This vulnerability impacts major, widely-used projects, including uv (Astral's lightning-fast Python package manager), testcontainers, and wasmCloud. Due to the widespread nature of tokio-tar in various forms, it is not possible to truly quantify upfront the blast radius of this bug across the ecosystem.

While the active forks have been successfully patched (see also Astral Security Advisory), this disclosure highlights a major systemic challenge: the highly downloaded tokio-tar remains unpatched.

Our suggested remediation is to immediately upgrade to one of the patched versions or remove this dependency. If you depend on tokio-tar, consider migrating to an actively maintained fork like astral-tokio-tar. In addition, the Edera fork krata-tokio-tar will be archived to coalesce all efforts with the astral fork and reduce the ecosystem confusion.

The Challenge of Abandonware: A Decentralized Responsible Disclosure

This vulnerability disclosure was uniquely challenging because the most popular fork (tokio-tar, with over 5 million downloads on crates.io) appears to be abandonware – no longer actively maintained.

In a standard disclosure, a single patch is applied to the main upstream repository, and all downstream users inherit the fix. Because we could not rely on the original project maintainers to apply the fix, we were forced to coordinate a decentralized disclosure across a deep and complex fork lineage:

async-tar (Root) ➡️ tokio-tar (Most popular fork, abandoned) ➡️ krata-tokio-tar (Originally maintained by Edera, now archived) ➡️ astral-tokio-tar (Actively maintained by Astral)
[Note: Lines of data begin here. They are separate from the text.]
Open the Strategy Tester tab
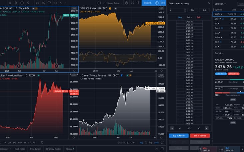The width and height of the screenshot is (244, 152). pos(53,149)
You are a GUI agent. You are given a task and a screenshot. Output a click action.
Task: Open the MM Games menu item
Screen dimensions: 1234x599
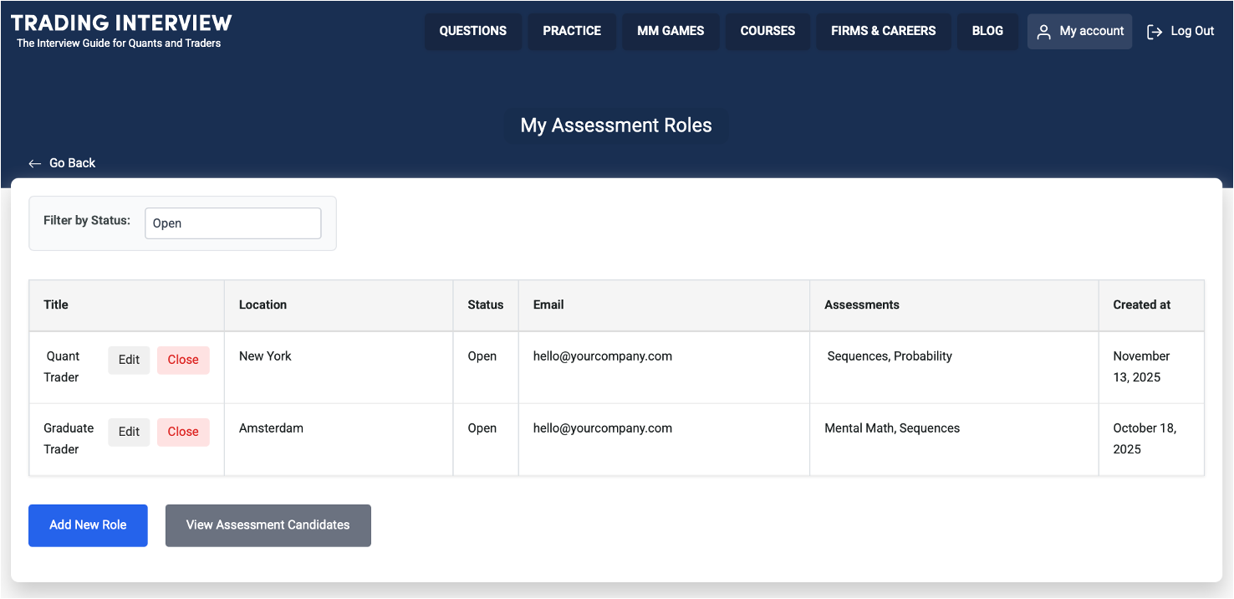point(671,31)
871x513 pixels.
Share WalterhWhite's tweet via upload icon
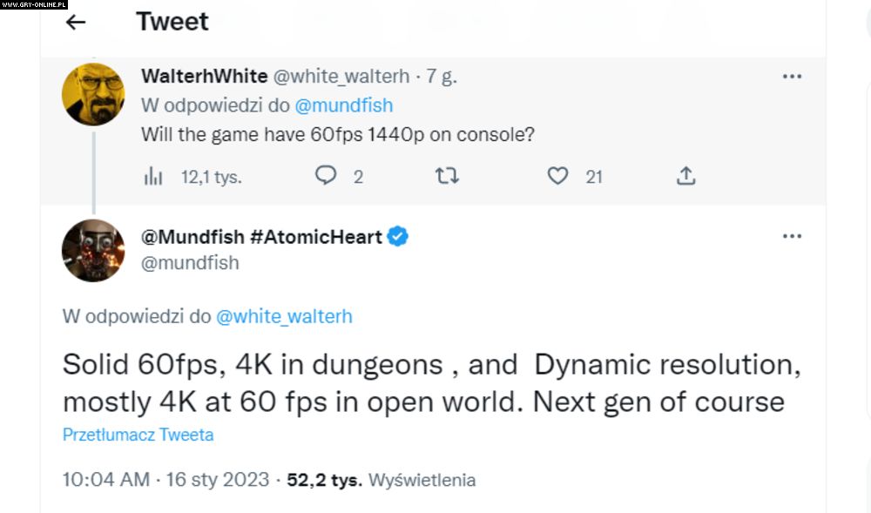(686, 176)
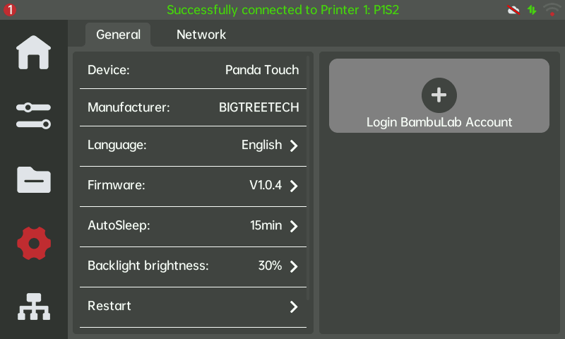Open the sliders control panel icon
The height and width of the screenshot is (339, 565).
34,115
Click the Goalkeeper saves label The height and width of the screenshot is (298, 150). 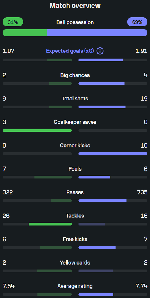(x=75, y=122)
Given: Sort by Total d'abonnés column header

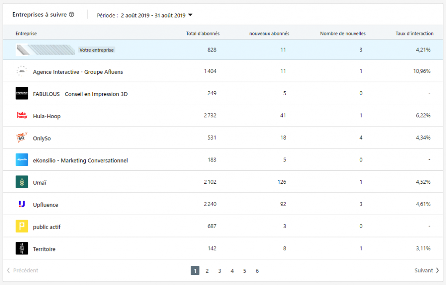Looking at the screenshot, I should (x=203, y=34).
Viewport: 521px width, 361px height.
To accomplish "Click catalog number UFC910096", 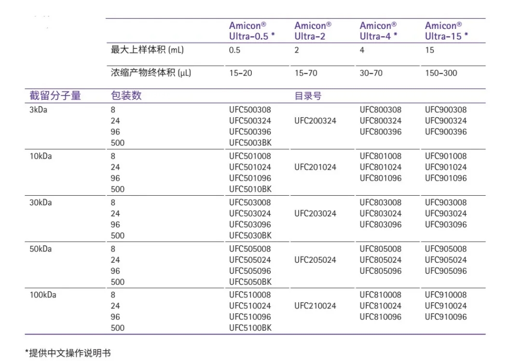I will click(x=446, y=317).
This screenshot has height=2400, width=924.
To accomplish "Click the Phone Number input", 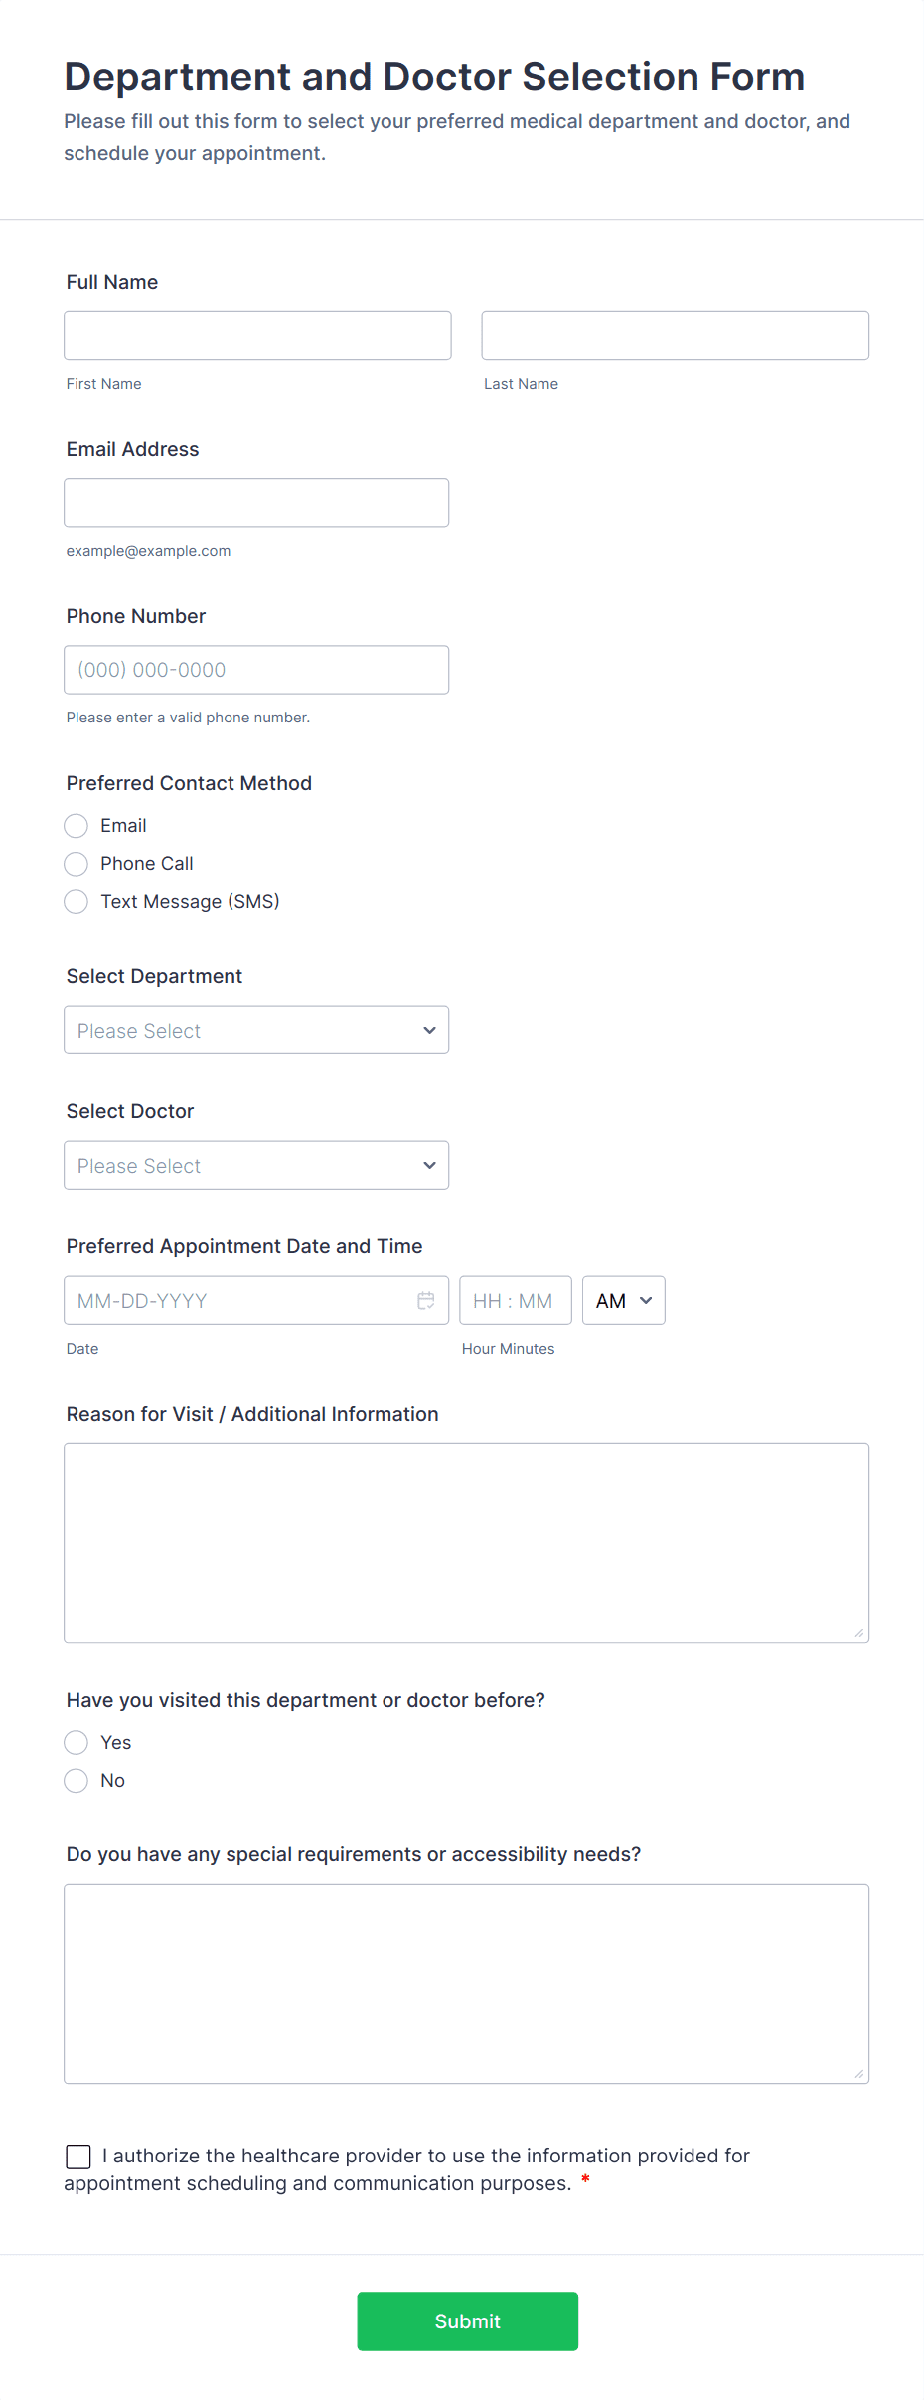I will tap(256, 670).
Instead of a single point of contact, we had to:

  1. Develop patches for the upstream versions.
  2. Identify and reach out to the maintainers of the unmaintained upstream repositories (tokio-tar and async-tar). Neither project had a SECURITY.md or public contact method, so it required some social engineering and community sleuthing to locate the right maintainers. 
  3. Individually contact the maintainers of the two most active forks (astral-tokio-tar and krata-tokio-tar) and coordinate simultaneous patching under a strict 60-day embargo.
  4. Proactively reach out to major downstream projects (including testcontainers, binstalk-downloader, liboxen, and opa-wasm) to ensure they were ready to upgrade immediately upon disclosure.

This process required significantly more effort and time than a typical disclosure, underscoring the severe challenges and inefficiency of ensuring wide-scale patching when critical vulnerabilities are found in popular, yet abandoned, open-source dependencies.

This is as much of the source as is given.